→ **WORK INSTRUCTIONS**: Reproduce the closing part of the entries exactly: the line with "Portail de l’emploi (896, 88)" and all lines after it, ending with the last line, and nothing else.

(Data entries)
↓↓↓

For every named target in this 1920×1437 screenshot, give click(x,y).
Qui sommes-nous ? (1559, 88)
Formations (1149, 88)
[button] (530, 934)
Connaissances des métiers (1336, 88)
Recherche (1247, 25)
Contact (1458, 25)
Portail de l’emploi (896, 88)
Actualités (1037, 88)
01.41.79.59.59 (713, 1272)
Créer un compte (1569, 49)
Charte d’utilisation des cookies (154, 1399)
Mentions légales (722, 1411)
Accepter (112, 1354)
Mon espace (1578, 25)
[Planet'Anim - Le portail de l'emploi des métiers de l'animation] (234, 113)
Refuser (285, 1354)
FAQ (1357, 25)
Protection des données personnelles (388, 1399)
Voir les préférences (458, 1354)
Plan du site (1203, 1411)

↑↑↑

→ **ANSWER BELOW**:
Portail de l’emploi (896, 88)
Actualités (1037, 88)
01.41.79.59.59 (713, 1272)
Créer un compte (1569, 49)
Charte d’utilisation des cookies (154, 1399)
Mentions légales (722, 1411)
Accepter (112, 1354)
Mon espace (1578, 25)
[Planet'Anim - Le portail de l'emploi des métiers de l'animation] (234, 113)
Refuser (285, 1354)
FAQ (1357, 25)
Protection des données personnelles (388, 1399)
Voir les préférences (458, 1354)
Plan du site (1203, 1411)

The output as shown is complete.